Questo punto dell’irresistibilità di un ascolto, di una visione, di una lettura, non dovrebbe mai passarci di mente quando valutiamo l’arte oggi. Soprattutto se “oggi” è un luogo posto sulla linea del tempo distante 30 o 40 anni dai ragazzi che siamo stati. Alcune cose, in un certo preciso momento, per l’effetto congiunto e inesplicabile della faccia dell’artista - bella o incidentata, non importa. Della voce - potente o appesa a un filo, non importa. Della promozione - capillare o sotterranea, non importa. Per la batteria, per la frase in cima o in fondo all’inciso, per il chitarrone o il sinth grasso o appuntito a zanzara. Insomma, per un insieme di ragioni che vai a capire, una canzone, è irresistibile.

Per molti, a volte per quasi tutti. Gli estromessi, per età, invidia, pregiudizio, stanchezza, oppongono resistenza.

Ma tutti gli altri battono il piede, o li muovono entrambi i piedi, e velocemente, per essere i primi a raggiungere la transenna sotto al palco.

Alcuni artisti, maturando, sono sempre notevoli, e il loro talento rimane prezioso. Ma non sono più irresistibili.

“Rimmel” mi sembra ancora oggi perfetto.

Sono sicuro che avranno riflettuto molto sul suono da dargli, avranno discusso e spulciato tra decine di dischi per ispirarsi. Ma a me arriva semplicemente un ragazzo, dotato di un talento impareggiabile, che riunisce quattro amici e suona le sue canzoni.

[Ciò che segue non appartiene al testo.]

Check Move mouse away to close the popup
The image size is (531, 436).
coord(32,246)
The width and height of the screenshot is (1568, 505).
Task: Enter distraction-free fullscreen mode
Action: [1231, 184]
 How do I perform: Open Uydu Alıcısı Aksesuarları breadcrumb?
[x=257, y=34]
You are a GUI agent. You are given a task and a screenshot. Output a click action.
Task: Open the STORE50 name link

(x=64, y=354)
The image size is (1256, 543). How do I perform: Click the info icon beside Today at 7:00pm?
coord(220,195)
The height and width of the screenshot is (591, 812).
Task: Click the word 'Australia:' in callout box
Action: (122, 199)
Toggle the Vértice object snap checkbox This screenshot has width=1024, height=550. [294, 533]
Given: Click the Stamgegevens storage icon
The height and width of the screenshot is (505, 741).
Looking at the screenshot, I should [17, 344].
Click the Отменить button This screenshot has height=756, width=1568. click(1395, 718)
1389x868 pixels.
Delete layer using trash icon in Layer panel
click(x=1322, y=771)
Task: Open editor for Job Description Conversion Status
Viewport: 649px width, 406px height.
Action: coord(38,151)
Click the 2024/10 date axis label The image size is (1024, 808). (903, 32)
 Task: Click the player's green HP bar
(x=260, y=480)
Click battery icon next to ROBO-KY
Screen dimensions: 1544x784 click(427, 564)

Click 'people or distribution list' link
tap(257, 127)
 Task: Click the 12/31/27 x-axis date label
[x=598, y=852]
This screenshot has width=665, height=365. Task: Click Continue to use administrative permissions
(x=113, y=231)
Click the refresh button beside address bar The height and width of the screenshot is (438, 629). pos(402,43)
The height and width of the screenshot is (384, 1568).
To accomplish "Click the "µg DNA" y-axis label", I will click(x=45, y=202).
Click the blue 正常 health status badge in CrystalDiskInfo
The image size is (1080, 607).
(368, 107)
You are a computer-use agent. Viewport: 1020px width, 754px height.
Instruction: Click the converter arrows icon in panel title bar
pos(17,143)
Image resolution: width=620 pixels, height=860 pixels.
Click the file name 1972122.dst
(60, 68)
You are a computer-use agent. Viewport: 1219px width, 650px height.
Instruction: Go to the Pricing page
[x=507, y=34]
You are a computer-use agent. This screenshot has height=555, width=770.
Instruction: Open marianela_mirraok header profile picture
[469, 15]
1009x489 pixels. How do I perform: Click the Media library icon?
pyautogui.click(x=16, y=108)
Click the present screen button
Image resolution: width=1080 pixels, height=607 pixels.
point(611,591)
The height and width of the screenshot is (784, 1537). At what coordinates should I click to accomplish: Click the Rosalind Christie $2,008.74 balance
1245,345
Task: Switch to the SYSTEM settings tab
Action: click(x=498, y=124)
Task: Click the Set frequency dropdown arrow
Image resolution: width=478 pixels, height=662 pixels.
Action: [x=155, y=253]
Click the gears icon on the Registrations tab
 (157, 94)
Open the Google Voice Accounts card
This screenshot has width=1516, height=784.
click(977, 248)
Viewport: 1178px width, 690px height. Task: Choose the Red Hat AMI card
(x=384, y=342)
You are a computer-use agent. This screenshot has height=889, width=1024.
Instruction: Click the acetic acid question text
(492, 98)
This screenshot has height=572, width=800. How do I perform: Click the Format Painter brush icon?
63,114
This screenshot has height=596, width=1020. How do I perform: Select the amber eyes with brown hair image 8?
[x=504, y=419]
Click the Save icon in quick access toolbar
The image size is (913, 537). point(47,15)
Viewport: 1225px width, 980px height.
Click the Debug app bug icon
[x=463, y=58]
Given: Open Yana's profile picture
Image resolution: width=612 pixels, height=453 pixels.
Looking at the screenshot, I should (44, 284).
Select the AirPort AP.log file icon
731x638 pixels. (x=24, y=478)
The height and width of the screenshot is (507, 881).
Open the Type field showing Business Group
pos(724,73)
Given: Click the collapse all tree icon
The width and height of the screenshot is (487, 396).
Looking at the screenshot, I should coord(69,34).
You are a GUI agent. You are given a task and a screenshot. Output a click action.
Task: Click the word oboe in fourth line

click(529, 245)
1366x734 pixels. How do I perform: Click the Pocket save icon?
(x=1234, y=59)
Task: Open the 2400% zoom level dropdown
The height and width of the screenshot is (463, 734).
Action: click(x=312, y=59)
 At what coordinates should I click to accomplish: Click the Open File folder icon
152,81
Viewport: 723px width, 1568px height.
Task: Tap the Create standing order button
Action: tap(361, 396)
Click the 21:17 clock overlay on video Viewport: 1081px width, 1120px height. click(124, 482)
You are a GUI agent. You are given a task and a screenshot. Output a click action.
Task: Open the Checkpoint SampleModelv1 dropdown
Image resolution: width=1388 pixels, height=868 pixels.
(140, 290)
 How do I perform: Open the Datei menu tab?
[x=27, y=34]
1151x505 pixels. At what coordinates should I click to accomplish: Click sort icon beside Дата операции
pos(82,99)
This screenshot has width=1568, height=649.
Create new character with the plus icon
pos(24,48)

Romantiche e luminose in certi ritornelli, in certe strofe, che ti toccano una volta e non te le dimentichi, come quel vento che abbiamo visto passare sul collo di pelliccia e su una persona che non incontreremo mai più.

Altre righe sono invece volutamente male illuminate, così che avvicinandoti percepisci forme e significati, ma senza andartene via con la certezza di aver capito.

Dopo un anno, un’altra benedetta influenza - quanto la salute cagionevole ha inciso sulla mia cultura musicale… - mi permette di accogliere nelle orecchie “Just the way you are”, e tutto quel languore iper professionale americano, e il sax nella notte, e il sogno di sentirla da grande su un taxi che rimonta il ponte di Brooklyn. Dopo poco entrai nella saga fantasy del progressive, e quelle non erano canzoni, erano continenti musicali tutti da esplorare.

Poi, due anni dopo, un amico andò a Londra, presso una famiglia alla pari per imparare l’inglese. Tornò, con una fidanzata bellissima e scostante, e tutti e due avevano i capelli blu e rossi, portavano giubbotti di pelle e pantaloni strettissimi, tintinnavano di spille e catenelle.

E ascoltavano dischi che sembravano aggressioni, risse, pestaggi. C’erano nuove strade buie da percorrere, nuovi elementi da assimilare per poter prendere posizione nell’annosa questione di cosa fosse figo e cosa trapassato.